Luxembourg was once a region of intensive mining and steel production, and this industry is still active in the country today. LIST is a partner in a new project that is developing an innovative method to treat metallurgical waste streams in a decentralised, more environmentally-friendly manner compared to the treatment methods currently practiced.
Currently, metallurgical wastewater treatment uses electrowinning and cementation for direct copper recovery. Carried out at centralised treatment plants, these methods are based on immobilising residual metals and result in an accumulation of solid wastes. However, a new process under development uses microbial fuel cells to efficiently recover metals from metallurgical waste and process streams with no or limited energy input. This technology uses the organic materials and compounds already present in waste streams to produce, recover and/or remove metals. It allows even low concentrations of metals to be selectively recovered from mixed-metal streams, reducing the production of waste and consequently the need for post-treatment processing/refining.

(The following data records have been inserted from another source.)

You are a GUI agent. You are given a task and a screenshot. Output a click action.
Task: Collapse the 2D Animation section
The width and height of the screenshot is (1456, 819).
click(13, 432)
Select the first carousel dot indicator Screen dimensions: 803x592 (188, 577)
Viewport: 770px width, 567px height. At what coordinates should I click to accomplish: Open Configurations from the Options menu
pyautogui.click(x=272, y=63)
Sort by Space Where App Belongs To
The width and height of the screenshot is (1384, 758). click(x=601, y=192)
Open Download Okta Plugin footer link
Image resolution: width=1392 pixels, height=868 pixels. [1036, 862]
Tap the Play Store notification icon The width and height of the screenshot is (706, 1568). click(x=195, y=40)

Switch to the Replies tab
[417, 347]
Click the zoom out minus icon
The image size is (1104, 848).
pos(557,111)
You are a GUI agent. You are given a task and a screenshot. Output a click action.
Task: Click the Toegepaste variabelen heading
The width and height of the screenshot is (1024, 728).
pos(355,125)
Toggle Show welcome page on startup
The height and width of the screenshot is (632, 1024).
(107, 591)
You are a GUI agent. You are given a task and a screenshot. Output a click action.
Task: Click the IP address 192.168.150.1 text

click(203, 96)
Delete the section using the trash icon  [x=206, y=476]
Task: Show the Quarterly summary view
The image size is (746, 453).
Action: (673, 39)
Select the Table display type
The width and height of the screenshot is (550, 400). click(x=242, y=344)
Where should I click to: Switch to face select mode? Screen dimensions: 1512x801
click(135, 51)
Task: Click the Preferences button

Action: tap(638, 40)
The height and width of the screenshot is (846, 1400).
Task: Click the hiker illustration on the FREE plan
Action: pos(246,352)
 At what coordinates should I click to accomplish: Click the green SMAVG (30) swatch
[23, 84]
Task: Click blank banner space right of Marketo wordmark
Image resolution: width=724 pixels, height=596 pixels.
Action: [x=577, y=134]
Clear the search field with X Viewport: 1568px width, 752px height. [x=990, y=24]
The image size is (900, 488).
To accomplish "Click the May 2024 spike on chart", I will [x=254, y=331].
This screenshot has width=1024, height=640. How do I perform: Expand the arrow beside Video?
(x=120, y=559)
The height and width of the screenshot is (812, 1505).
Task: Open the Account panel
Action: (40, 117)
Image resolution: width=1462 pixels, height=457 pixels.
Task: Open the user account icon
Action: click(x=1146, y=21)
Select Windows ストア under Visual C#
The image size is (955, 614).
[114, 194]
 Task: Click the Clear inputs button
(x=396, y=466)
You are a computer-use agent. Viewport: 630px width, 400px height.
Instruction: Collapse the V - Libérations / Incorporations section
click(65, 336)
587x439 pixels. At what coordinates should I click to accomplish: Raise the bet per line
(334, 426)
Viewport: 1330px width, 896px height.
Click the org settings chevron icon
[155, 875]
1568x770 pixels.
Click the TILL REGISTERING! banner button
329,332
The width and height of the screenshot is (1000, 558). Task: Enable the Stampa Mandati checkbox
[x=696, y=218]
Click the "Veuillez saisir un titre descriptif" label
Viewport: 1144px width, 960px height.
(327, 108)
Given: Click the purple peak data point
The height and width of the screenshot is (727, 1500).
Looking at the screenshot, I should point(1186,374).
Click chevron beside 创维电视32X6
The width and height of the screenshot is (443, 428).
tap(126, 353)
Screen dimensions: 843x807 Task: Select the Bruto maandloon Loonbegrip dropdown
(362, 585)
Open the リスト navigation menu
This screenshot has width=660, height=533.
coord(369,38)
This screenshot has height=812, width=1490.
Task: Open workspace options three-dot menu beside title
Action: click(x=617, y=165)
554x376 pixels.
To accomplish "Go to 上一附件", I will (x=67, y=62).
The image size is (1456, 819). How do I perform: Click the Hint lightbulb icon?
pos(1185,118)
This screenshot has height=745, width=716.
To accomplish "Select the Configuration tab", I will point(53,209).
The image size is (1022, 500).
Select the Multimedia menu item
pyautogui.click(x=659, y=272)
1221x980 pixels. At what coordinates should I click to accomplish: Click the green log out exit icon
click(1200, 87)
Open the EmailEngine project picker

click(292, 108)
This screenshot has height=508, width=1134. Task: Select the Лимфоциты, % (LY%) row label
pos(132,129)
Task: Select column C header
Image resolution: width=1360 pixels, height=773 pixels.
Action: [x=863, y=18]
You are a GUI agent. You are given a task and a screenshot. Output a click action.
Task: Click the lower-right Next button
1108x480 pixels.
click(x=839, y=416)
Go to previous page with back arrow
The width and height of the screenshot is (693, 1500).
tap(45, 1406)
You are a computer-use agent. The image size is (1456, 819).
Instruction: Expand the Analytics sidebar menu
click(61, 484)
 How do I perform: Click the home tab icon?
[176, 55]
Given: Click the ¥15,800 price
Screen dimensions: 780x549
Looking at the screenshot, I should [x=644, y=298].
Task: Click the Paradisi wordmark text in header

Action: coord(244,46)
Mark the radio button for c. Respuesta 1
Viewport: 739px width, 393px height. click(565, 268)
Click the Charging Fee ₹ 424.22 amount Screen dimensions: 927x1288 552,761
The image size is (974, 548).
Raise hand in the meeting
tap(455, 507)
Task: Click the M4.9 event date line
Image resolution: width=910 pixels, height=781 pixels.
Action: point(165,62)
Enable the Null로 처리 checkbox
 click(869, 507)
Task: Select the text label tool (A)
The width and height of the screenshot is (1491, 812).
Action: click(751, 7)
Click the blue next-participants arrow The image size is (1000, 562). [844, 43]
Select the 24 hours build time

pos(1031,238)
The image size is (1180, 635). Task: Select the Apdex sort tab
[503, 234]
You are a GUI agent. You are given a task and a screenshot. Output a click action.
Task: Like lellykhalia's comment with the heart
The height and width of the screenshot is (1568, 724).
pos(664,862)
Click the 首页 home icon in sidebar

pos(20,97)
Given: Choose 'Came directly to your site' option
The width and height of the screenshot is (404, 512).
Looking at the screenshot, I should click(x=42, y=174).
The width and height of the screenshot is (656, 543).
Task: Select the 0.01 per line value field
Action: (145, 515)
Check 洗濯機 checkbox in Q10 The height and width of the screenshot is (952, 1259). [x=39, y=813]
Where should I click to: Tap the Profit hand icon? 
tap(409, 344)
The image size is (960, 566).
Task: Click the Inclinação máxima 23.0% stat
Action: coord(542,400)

The BioelectroMET project, coordinated by Wetsus, Centre of Excellence for Sustainable Water Technology, and supported by the European Seventh Framework Programme, brings together 7 partners from 6 countries in Europe to develop and test a bioelectrochemical device that will efficiently recover copper and other metals from metallurgical process streams and mining wastewater streams.
The project will begin by characterising the metallurgical streams and identifying promising microorganisms and substrates for the bioanode. This information will be used to develop an optimised anode and cathode, which will then be integrated and scaled-up to a working prototype. This device will be piloted at two metallurgical plants and one mine to demonstrate on-site bioelectrochemical metal recovery.
As part of its contribution, LIST will undertake a feasibility study to determine the manufacturing and operating costs of a complete working unit, and will use Consequential Life Cycle Assessment (LCA) to provide an assessment of the potential environmental impacts of deploying the device on a wider scale.
The bioelectrochemical device that will be developed and tested in BioelectroMET has the potential to be widely adopted within mining and metallurgy as an environmentally-friendly, decentralised alternative for the treatment of metallurgical waste streams. With a high efficiency rate for metal recovery and reduced or no need for primary energy, this device has the potential to provide both environmental and economic benefits to companies in the industry, allowing them to produce, recover and remove metals from their waste streams more sustainably and at a lower cost. From a methodological perspective, LIST's involvement in the project will allow it to achieve methodological advances in the area of Consequential LCA (currently widely considered an important topic by the international LCA scientific community) thus also gaining international visibility in this scientific niche.